Consignes de travail: Dans l'extrait ci-dessous, reprenez sous forme de liste plus brève le paragraphe qui commence par « Louis, parisien de 9 ans », en gardant ses faits principaux.

Extrait du document:
Louis, parisien de 9 ans (Antoine Hubert), est emmené par sa mère (Christine Pascal) chez une amie d’enfance (Anémone) parce qu’elle va bientôt accoucher et que le père est « parti », maître d’hôtel en saison à Nice, dit-on. Le gamin ne veut pas quitter sa mère, croit l’éloignement du père provisoire et répugne à vivre comme un paysan. Il n’a pourtant pas le choix. Il est accueilli au Grand chemin, hameau de Rouans près de Nantes, où un car Saviem au chauffeur en uniforme et casquette (François Dérec) le dépose avec sa valise en carton bouilli. Marcelle et son mari Pelo (Richard Bohringer) se présentent tout d’abord sous des aspects farouches : Marcelle vient d’assommer un lapin de son élevage et l’a énucléé pour le tuer ; elle le dépouille de sa fourrure avant d’en faire du civet. Le petit garçon ne pourra pas manger de la bête morte (comme quoi le végétarisme est bien un snobisme des villes, loin de la « nature » pourtant revendiquée comme écolo !). Pelo lui dit de se méfier de « la mégère » (mot que l’enfant ne connait pas) et rentre saoul du bistrot avec le fossoyeur (André Lacombe) ; il a composé une maquette de charrette en bois car il est menuisier, mais Marcelle défend à Louis d’y toucher.

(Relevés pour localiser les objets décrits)
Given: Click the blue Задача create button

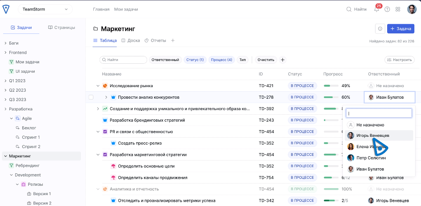Looking at the screenshot, I should click(400, 29).
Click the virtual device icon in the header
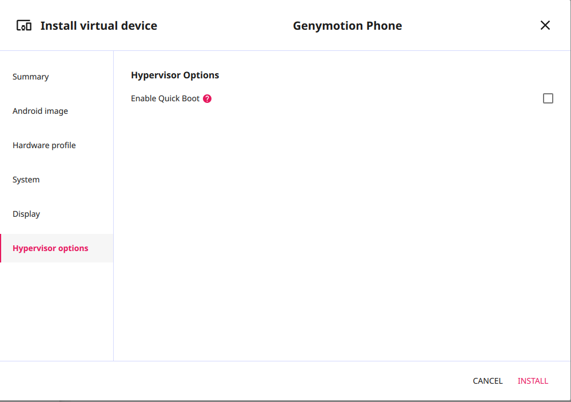The height and width of the screenshot is (402, 571). pyautogui.click(x=24, y=25)
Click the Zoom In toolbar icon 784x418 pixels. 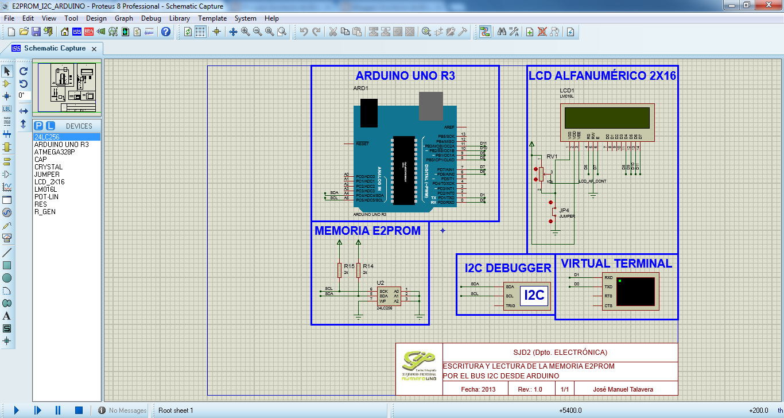pyautogui.click(x=244, y=32)
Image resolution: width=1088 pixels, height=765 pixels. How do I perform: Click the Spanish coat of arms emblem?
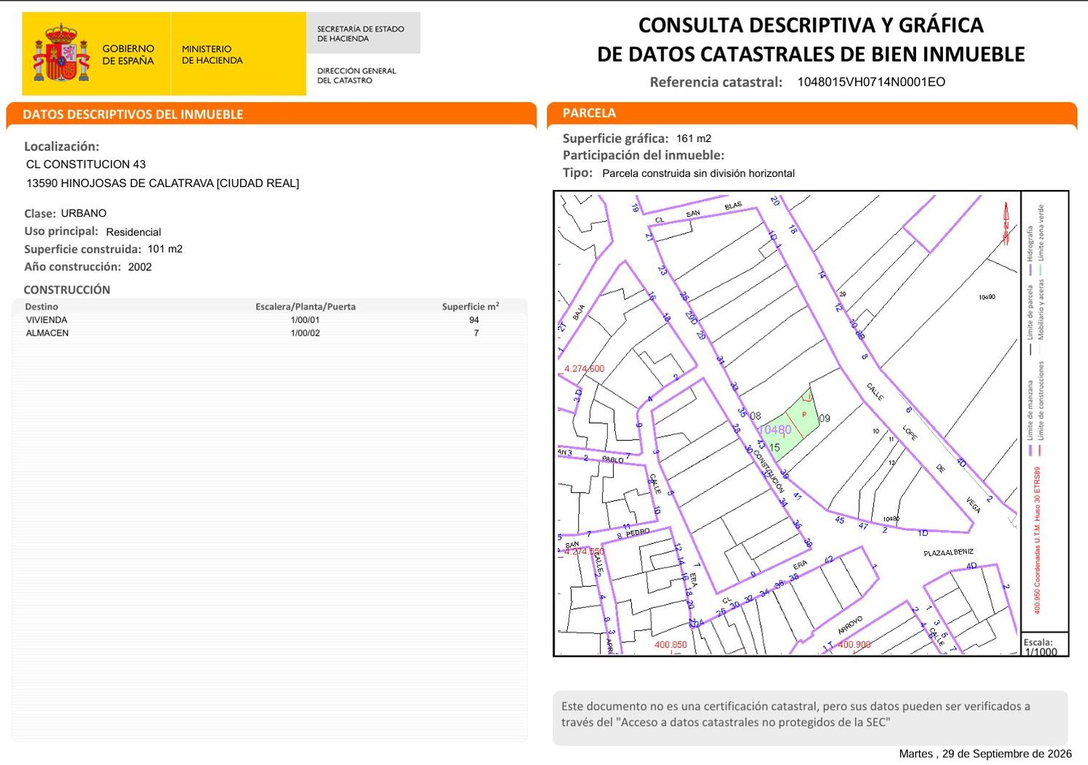point(61,53)
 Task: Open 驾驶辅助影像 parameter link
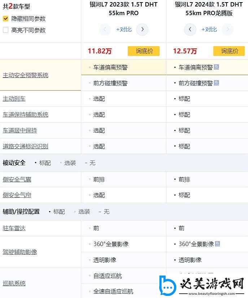(x=20, y=252)
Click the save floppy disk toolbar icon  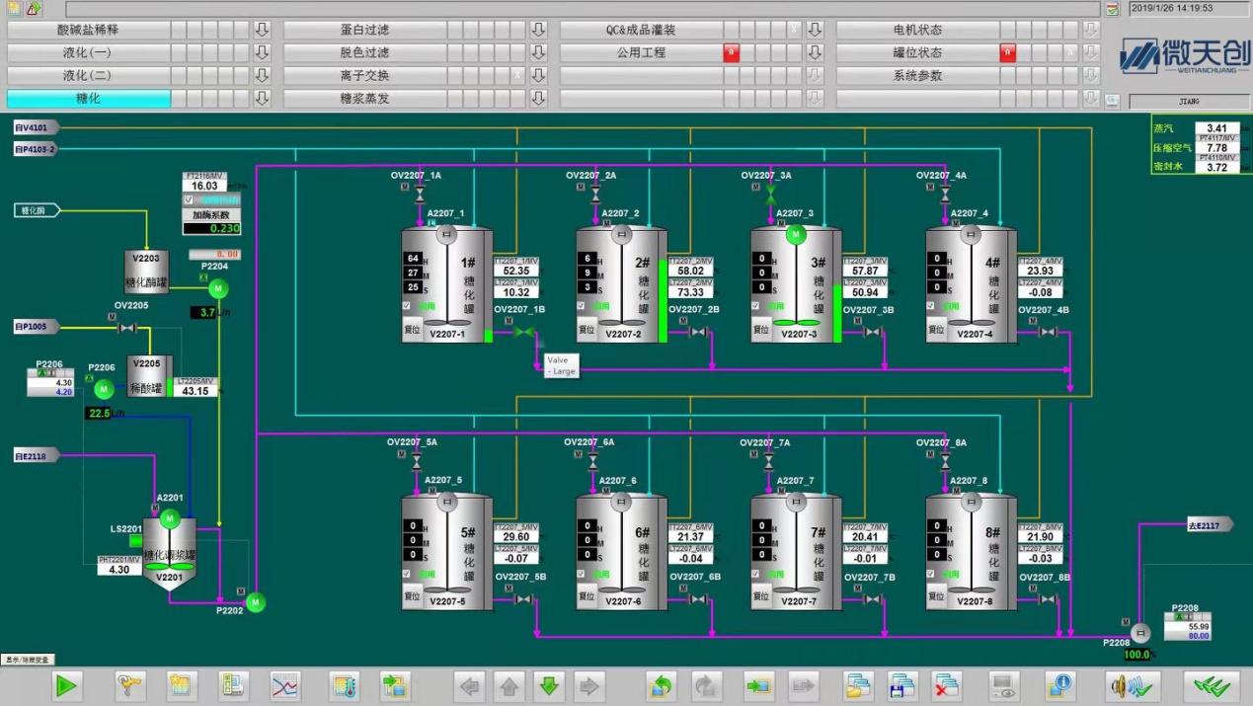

Exercice corrigé:
- Louis, Parisien de 9 ans, est emmené par sa mère chez une amie d'enfance de celle-ci, car elle va bientôt accoucher et le père est « parti », maître d'hôtel en saison à Nice, dit-on.
- L'enfant refuse de quitter sa mère, croit l'absence du père provisoire et répugne à vivre comme un paysan, mais il n'a pas le choix.
- Un car le dépose avec sa valise en carton bouilli au Grand chemin, hameau de Rouans près de Nantes.
- Marcelle et son mari Pelo paraissent d'abord farouches : Marcelle tue un lapin de son élevage et le dépouille pour en faire un civet, que Louis ne pourra pas manger.
- Pelo conseille à Louis de se méfier de « la mégère » et rentre saoul du bistrot avec le fossoyeur.
- Pelo, menuisier, a fabriqué une maquette de charrette en bois, mais Marcelle interdit à Louis d'y toucher.